Plus, when you can’t hear a biker or runner trying not to startle you, it’s no longer a personal choice. It’s a communal effort of courtesy and consideration you’ve quietly opted out of. You’re like Bradley from that AP English project who never showed up or contributed one word yet received equal credit.
Not to mention the peculiar choreography of passing someone whose mind is elsewhere. How do we make ourselves known to you? Clap? Yell? Bean you in the back of the head with a pebble? Wait for a wide spot and make a desperate dash around you? When you start from surprise, is it our fault for scaring you?
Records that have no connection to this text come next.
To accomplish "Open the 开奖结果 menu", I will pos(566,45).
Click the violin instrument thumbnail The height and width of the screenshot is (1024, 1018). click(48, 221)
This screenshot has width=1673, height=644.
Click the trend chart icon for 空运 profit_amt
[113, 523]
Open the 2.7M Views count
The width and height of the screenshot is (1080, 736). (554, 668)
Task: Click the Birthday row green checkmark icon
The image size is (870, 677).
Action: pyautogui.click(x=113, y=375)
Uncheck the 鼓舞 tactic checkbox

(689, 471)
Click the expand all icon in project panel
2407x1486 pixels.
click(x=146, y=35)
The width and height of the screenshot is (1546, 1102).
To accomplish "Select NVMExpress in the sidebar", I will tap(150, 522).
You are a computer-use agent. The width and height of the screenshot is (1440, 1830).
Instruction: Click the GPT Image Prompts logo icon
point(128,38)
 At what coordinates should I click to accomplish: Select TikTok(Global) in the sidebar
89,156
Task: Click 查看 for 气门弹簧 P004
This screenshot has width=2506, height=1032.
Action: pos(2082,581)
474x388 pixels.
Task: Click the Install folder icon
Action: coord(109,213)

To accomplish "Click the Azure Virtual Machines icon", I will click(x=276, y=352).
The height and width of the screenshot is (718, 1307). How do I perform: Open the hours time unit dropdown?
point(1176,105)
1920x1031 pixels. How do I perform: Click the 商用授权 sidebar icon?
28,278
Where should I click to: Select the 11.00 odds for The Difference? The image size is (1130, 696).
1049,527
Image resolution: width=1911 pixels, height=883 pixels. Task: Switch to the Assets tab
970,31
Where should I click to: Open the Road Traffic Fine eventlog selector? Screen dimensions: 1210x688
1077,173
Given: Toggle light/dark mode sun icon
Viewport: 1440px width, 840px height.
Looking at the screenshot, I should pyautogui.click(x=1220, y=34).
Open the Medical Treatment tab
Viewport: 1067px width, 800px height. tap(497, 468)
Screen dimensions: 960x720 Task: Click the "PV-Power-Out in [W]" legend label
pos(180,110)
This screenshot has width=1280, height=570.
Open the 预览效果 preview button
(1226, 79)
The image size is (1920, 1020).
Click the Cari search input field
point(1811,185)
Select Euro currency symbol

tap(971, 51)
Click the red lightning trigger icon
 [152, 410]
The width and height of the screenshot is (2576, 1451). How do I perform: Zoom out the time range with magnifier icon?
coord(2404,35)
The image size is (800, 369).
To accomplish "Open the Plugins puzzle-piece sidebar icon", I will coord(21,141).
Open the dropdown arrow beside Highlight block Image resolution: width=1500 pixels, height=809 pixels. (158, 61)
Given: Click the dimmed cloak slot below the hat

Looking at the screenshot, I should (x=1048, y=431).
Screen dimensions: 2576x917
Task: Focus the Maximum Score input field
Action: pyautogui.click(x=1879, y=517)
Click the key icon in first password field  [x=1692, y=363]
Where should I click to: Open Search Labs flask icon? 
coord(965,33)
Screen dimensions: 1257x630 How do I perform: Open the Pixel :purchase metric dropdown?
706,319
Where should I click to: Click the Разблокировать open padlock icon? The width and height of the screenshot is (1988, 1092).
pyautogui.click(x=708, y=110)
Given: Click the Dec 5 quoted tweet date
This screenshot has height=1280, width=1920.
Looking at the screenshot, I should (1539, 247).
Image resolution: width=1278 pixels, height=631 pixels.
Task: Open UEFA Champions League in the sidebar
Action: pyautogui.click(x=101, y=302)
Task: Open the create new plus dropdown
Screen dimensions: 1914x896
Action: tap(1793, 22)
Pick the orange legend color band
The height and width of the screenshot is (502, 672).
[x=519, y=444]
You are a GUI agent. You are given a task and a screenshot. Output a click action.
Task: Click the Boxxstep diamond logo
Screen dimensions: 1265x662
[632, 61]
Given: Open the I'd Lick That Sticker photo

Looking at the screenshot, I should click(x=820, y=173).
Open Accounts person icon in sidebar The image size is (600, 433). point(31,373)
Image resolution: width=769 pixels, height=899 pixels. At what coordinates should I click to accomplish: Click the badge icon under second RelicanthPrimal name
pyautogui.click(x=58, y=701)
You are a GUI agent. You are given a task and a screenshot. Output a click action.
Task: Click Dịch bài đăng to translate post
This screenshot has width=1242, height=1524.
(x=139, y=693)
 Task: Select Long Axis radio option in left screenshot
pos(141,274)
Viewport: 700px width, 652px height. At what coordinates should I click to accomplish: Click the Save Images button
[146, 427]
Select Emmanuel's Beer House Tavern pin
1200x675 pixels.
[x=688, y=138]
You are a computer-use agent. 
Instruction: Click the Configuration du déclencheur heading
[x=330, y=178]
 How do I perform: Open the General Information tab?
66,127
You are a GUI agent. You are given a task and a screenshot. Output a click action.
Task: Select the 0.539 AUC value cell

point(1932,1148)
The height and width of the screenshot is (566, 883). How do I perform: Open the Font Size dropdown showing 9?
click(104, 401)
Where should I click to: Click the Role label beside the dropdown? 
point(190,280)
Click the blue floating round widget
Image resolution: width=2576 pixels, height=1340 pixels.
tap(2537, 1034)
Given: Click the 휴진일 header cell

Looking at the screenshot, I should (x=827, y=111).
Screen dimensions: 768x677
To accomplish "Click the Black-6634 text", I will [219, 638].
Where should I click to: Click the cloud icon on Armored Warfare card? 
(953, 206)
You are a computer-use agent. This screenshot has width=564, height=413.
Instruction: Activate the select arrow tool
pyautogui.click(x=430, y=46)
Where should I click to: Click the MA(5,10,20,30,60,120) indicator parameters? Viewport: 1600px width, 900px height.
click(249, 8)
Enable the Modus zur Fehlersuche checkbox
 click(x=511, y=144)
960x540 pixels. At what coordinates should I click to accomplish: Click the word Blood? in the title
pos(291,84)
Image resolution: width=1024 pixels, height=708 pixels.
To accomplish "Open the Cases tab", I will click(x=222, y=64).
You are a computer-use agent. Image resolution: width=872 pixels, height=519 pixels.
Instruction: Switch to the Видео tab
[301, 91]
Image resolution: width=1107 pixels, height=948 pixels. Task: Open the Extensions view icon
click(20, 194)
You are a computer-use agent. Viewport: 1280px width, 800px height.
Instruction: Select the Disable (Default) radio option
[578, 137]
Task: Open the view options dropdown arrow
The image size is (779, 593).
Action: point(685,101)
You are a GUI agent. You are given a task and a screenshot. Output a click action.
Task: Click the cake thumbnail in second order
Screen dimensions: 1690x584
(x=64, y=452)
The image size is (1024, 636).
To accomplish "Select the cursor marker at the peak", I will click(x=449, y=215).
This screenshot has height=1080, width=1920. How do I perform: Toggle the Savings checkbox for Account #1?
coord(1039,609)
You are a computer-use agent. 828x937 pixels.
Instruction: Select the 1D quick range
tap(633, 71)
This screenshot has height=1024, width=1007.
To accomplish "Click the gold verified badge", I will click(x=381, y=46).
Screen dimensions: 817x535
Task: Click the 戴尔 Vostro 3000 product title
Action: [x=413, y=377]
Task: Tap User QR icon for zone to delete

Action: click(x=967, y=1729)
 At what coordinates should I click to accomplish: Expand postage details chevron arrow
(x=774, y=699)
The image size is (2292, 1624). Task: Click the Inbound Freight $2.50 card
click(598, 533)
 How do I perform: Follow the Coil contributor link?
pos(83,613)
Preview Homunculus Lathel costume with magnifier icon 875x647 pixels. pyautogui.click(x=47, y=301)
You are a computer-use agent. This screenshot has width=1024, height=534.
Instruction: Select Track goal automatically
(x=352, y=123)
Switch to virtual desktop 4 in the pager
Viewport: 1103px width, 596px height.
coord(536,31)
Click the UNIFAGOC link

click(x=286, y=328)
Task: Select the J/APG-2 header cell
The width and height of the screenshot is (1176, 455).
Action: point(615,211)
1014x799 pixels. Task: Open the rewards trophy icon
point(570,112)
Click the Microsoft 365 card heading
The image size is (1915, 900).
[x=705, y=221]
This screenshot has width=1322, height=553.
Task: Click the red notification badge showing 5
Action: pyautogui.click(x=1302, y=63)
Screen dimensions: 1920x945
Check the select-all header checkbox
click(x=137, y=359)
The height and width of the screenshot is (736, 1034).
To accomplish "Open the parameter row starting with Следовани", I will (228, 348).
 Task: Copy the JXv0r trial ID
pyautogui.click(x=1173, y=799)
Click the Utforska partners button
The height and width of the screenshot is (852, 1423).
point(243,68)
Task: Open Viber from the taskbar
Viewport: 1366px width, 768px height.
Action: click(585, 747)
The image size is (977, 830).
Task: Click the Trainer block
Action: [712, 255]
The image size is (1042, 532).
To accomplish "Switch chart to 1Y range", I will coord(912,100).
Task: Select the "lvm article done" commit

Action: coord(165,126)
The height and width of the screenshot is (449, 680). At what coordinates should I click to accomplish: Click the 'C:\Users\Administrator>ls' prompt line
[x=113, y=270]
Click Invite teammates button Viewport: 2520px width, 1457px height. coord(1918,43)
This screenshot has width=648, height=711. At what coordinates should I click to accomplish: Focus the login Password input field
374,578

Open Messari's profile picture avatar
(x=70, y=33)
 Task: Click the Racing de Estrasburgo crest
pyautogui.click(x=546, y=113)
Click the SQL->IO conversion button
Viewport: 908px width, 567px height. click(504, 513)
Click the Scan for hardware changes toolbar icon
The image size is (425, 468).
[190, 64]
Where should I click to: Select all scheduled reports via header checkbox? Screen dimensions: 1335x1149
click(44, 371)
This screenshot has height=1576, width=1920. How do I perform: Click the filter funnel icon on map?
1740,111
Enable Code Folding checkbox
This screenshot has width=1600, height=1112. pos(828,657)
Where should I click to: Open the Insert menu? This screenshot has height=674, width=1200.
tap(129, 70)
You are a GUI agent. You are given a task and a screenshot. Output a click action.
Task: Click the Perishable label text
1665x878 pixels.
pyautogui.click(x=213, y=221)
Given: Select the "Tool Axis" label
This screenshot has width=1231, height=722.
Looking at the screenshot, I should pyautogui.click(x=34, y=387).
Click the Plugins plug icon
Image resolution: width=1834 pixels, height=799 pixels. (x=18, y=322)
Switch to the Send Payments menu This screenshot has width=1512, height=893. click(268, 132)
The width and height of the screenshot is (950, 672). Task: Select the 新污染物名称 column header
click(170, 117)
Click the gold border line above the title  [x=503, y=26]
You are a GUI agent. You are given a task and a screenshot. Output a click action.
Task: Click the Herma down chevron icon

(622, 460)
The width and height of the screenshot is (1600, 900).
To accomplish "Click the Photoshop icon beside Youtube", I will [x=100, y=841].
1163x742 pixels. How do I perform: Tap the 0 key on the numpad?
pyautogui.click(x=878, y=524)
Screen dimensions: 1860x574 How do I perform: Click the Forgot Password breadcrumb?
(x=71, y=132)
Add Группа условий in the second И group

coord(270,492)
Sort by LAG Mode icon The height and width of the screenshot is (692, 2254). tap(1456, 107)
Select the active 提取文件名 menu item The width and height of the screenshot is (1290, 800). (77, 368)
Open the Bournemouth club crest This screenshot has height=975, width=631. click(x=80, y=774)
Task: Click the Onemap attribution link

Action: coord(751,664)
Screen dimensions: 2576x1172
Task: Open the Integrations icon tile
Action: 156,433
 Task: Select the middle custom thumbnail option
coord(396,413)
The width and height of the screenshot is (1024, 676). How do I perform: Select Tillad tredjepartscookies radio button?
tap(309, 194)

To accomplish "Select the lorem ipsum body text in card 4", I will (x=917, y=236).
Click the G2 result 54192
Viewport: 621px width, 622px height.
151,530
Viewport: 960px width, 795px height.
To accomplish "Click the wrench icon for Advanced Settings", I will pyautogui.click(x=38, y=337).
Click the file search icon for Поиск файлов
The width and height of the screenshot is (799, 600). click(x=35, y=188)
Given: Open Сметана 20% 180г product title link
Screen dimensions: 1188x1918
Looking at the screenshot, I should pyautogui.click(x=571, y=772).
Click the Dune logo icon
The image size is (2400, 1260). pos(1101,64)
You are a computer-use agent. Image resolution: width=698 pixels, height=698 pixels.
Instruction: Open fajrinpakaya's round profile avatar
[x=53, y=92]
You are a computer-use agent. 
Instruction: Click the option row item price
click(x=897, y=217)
Truth be told, you’re quite the lucky Q-tip cochlea-jockey that it’s just a human you’re irritating. Should a bear or moose be in close proximity, what then? How about a rattlesnake? If you miss the bark, you’ll sure as hell feel the bite—and then find yourself at the ER getting expensive, painful anti-venin. Won’t be so smitten with your smut tape then, will you?
The audacity! I think it’s high time we just start knocking these toolbag technophiles over. If you say, “Behind you” or “On your left,” and get no response, you are now authorized to shove the inattentive amblers into the shrubbery. They’ll probably check the safety of their cell phones before looking for blood on their own skin.
Now, all that said, if you absolutely must bump some tunes to augment your outdoor experience, fine. To each their own. However—one earbud only, or both on low volume. Maintain awareness of your surroundings, the same way you do (or should do) in town. And if not: To the pillory!